O almeno questo è ciò che si intuisce dalla breve fase introduttiva, visto che il parlato è affidato a una lingua particolare fatta di suoni e sillabe accennati che riprende qualcosa dall'arabo, risultando comunque incomprensibile all'orecchio. Ma non è all'udito che Brothers: A Tale of Two Sons si affida per farsi comprendere, bensì all'immaginazione e alla sfera emozionale.
Il fulcro del gameplay è la collaborazione dei due fratelli, dotati di caratteristiche differenti: il maggiore può interagire ad esempio con i macchinari che richiedono più forza, come delle leve da tirare, o fare da appoggio per permettere al minore di raggiungere una piattaforma sopraelevata. Il secondo sfrutta invece spesso le sue dimensioni ridotte per sgattaiolare tra sbarre o barriere, e aprire la strada al fratello dal lato opposto.
La collaborazione è fondamentale, e a volte è necessario che alcune azioni vengano eseguite contemporaneamente. A permetterlo ci pensa il sistema di controllo, che dedica metà del joypad a ciascun personaggio: stick e tasti posteriori destri e sinistri sono delegati a movimento e interazione di ciascun fratello, e anche se a volte il sistema può confondere in base alla posizione dei due personaggi, basta poco per rimettere le cose a posto. Con un po' d'abitudine, poi, anche le interazioni simultanee diventano perfettamente gestibili.
I puzzle variano molto e vanno dal semplice azionamento di meccanismi in sincronia, con alcuni passaggi mozzafiato in ambientazioni veramente evocative, a occasionali combattimenti con i boss in cui bisogna far funzionare il cervello per sopperire alle ovvie differenze di stazza, forza o capacità.
Scordatevi infatti di ritrovarvi a utilizzare l'approccio più diretto in Brothers: A Tale of Two Sons. I due ragazzi non sono in grado di affrontare con le maniere forti ciò che si ritroveranno davanti dopo una prima fase abbastanza prevedibile, la cui ambientazione abbastanza canonica serve probabilmente per permettere di abituarsi al particolare sistema di controllo.
L'avventura decolla ben prima dell'insorgere della noia, e paesaggi e situazioni variano molto spesso offrendo cambi di ritmo e visuale che nell'insieme mantengono viva la voglia di andare avanti. I paesaggi, in tutto questo, meritano una menzione particolare: gli sviluppatori hanno sopperito ai limiti tecnici con una direzione artistica di altissimo livello che vi spingerà quasi sempre a sfruttare le panchine disseminate per i livelli per godere di una visuale più ampia del panorama di turno.

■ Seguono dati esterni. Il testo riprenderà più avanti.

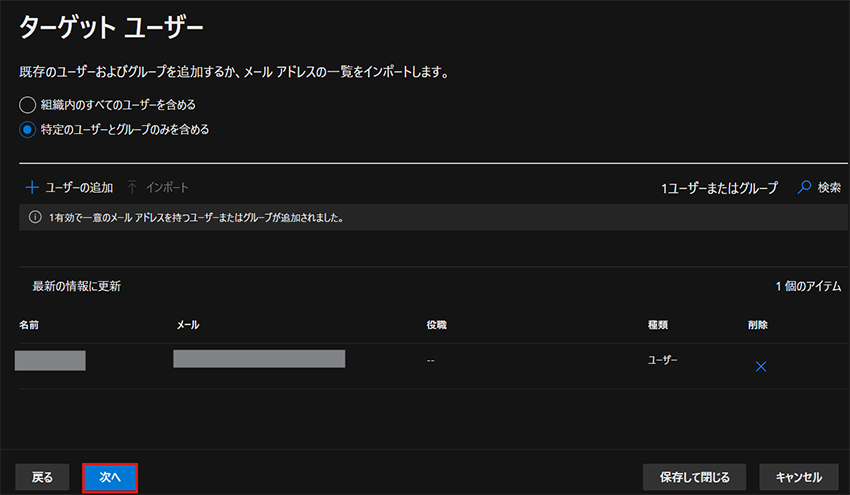This screenshot has height=495, width=850.
Task: Click the magnifier search icon
Action: 804,188
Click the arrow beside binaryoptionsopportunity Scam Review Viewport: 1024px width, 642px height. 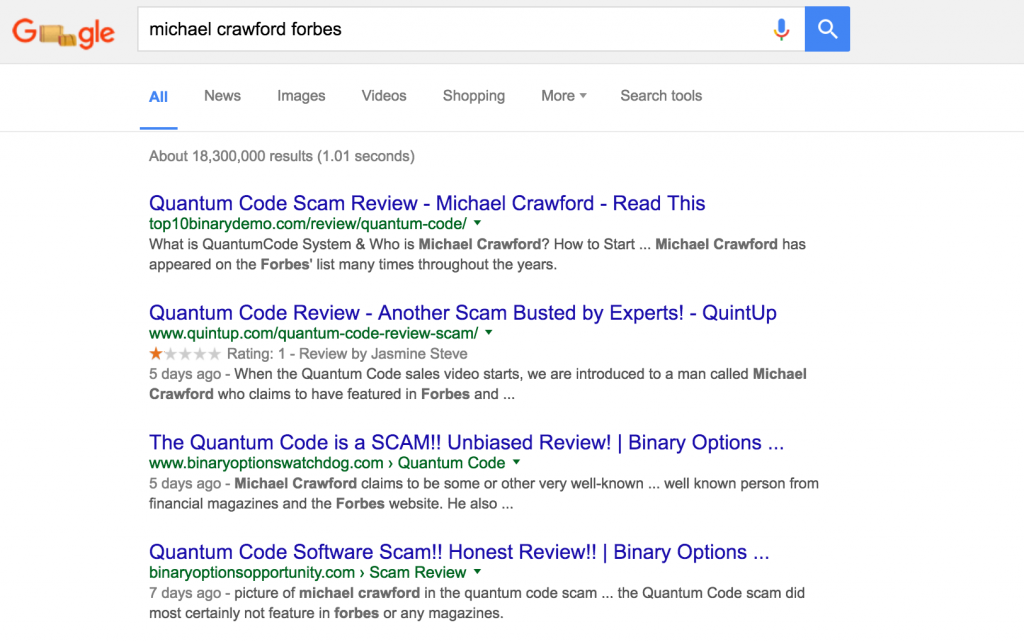click(x=475, y=572)
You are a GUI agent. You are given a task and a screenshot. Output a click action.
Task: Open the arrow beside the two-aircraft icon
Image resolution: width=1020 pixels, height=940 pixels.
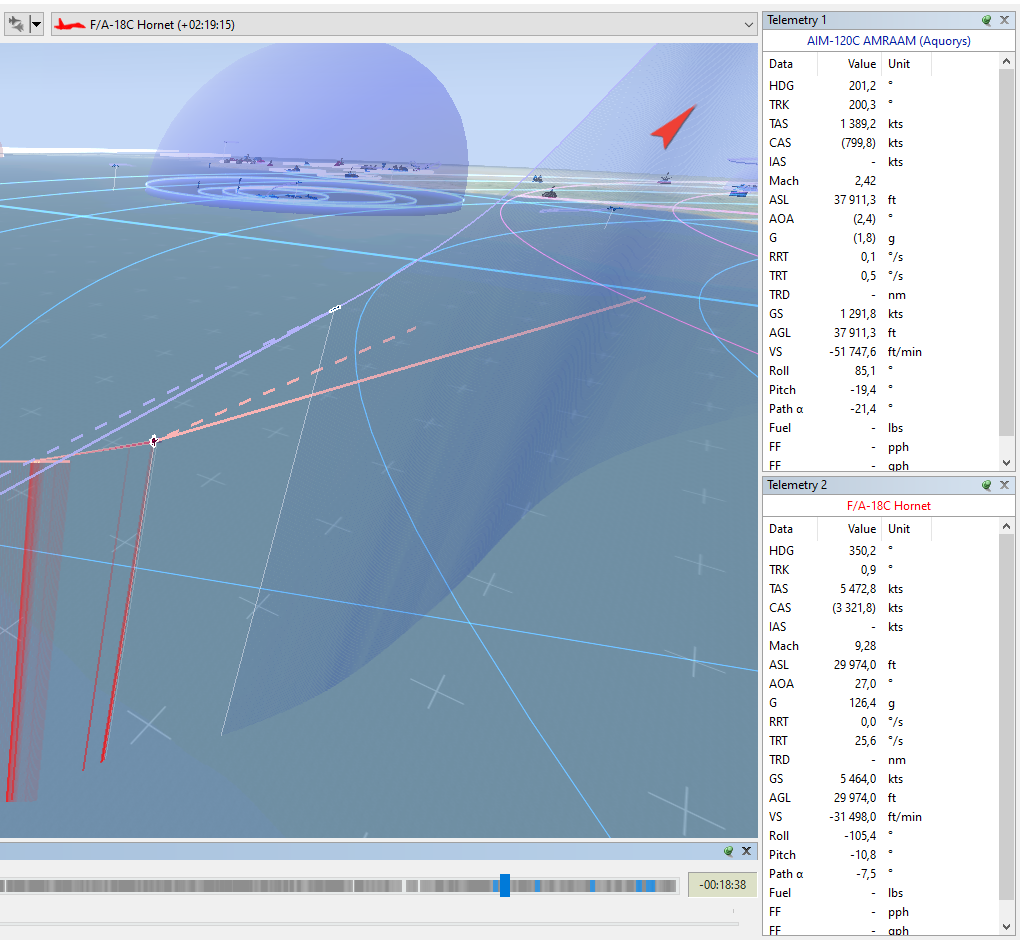point(36,25)
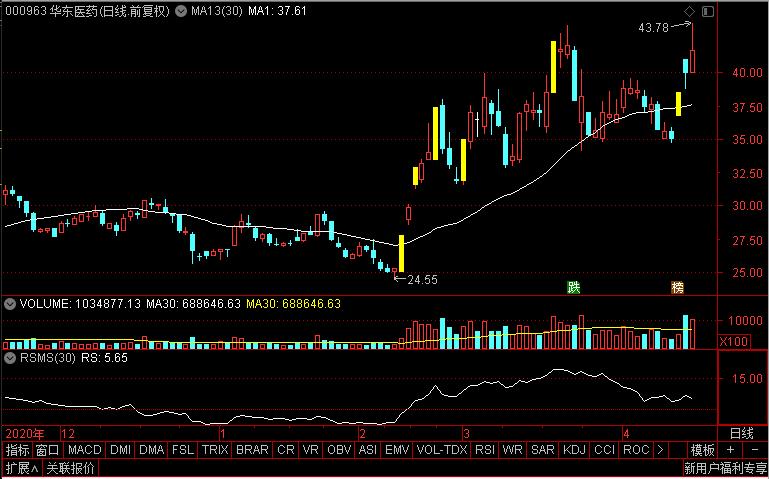Expand the RSMS(30) panel dropdown arrow

click(x=9, y=358)
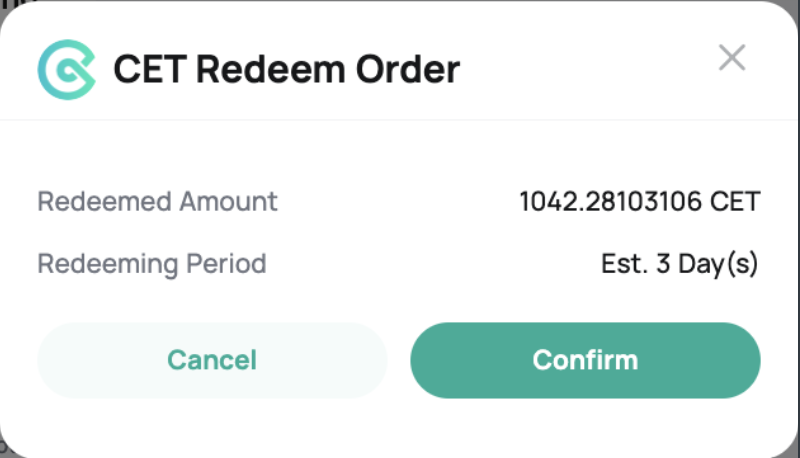Click the number 1042.28103106
The width and height of the screenshot is (800, 458).
611,201
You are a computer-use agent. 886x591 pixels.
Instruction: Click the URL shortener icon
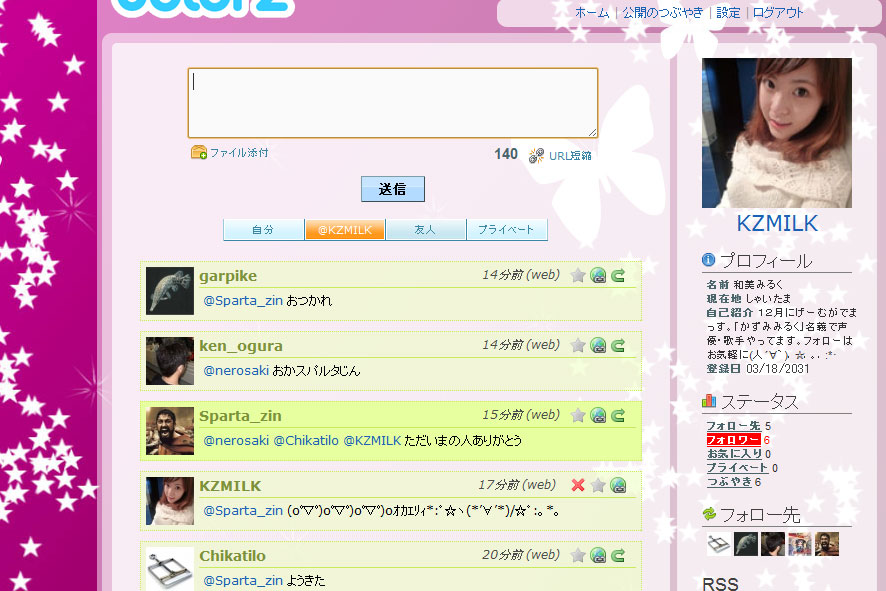tap(537, 155)

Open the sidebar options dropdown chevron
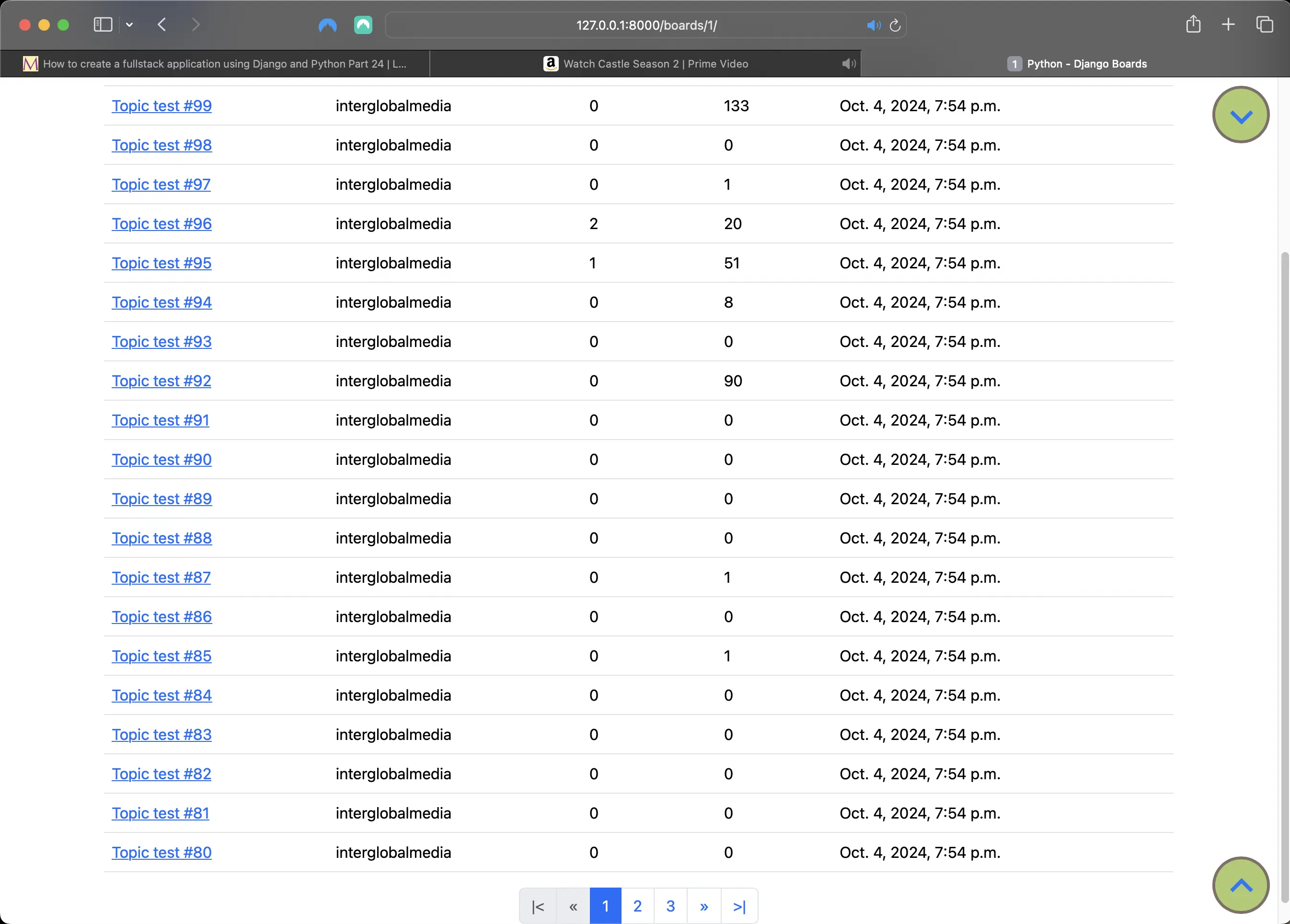129,24
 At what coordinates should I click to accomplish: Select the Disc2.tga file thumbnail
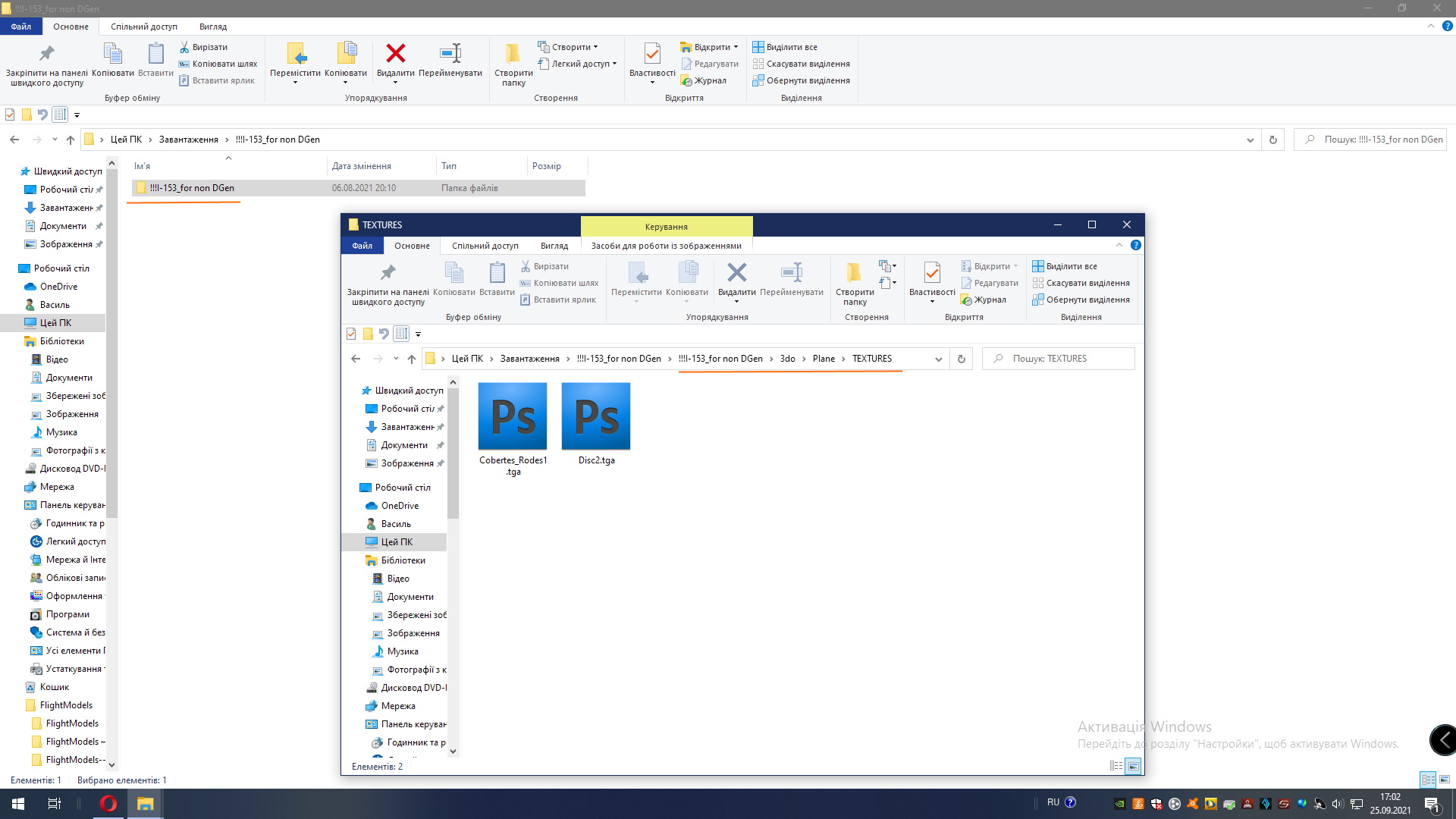(x=595, y=416)
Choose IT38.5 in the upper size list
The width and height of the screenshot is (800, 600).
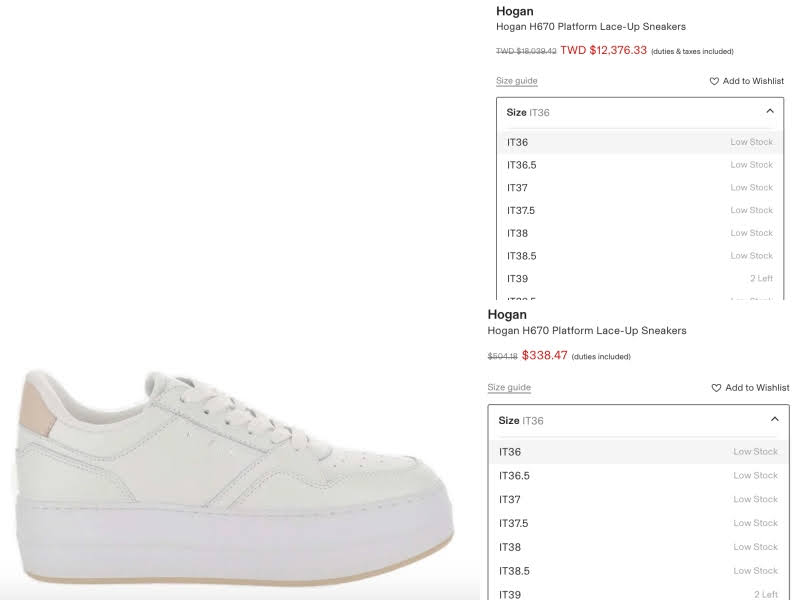[x=640, y=256]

Sogni, colpi di scena, cambi inattesi di livello e i momenti di contemplazione di cui abbiamo appena detto sono amalgamati a dovere e forniscono un carburante inesauribile alla voglia di proseguire, anche quando il puzzle di turno è una variante di quanto visto in precedenza. Non mancano momenti di arrampicata estrema ad altezze impossibili, o pericoli del tutto inattesi a scuotere la situazione con un cambio di ritmo inatteso. A meno che l'avventura non fallisca nel catturarvi inizialmente, insomma, non dovreste avere problemi ad arrivare fino in fondo, complice anche una difficoltà non propriamente elevata.
Per quanto riguarda invece i limiti tecnici, l'eredità che il gioco si porta dietro dalle versioni last-gen è evidente. Nonostante l'Unreal Engine abbia dimostrato di essere un middleware di tutto rispetto, PS3 e Xbox 360 hanno sicuramente ridimensionato le ambizioni del team in alcuni ambiti, primo tra tutti l'estensione degli scenari, e le nuove versioni non fanno molto per andare oltre.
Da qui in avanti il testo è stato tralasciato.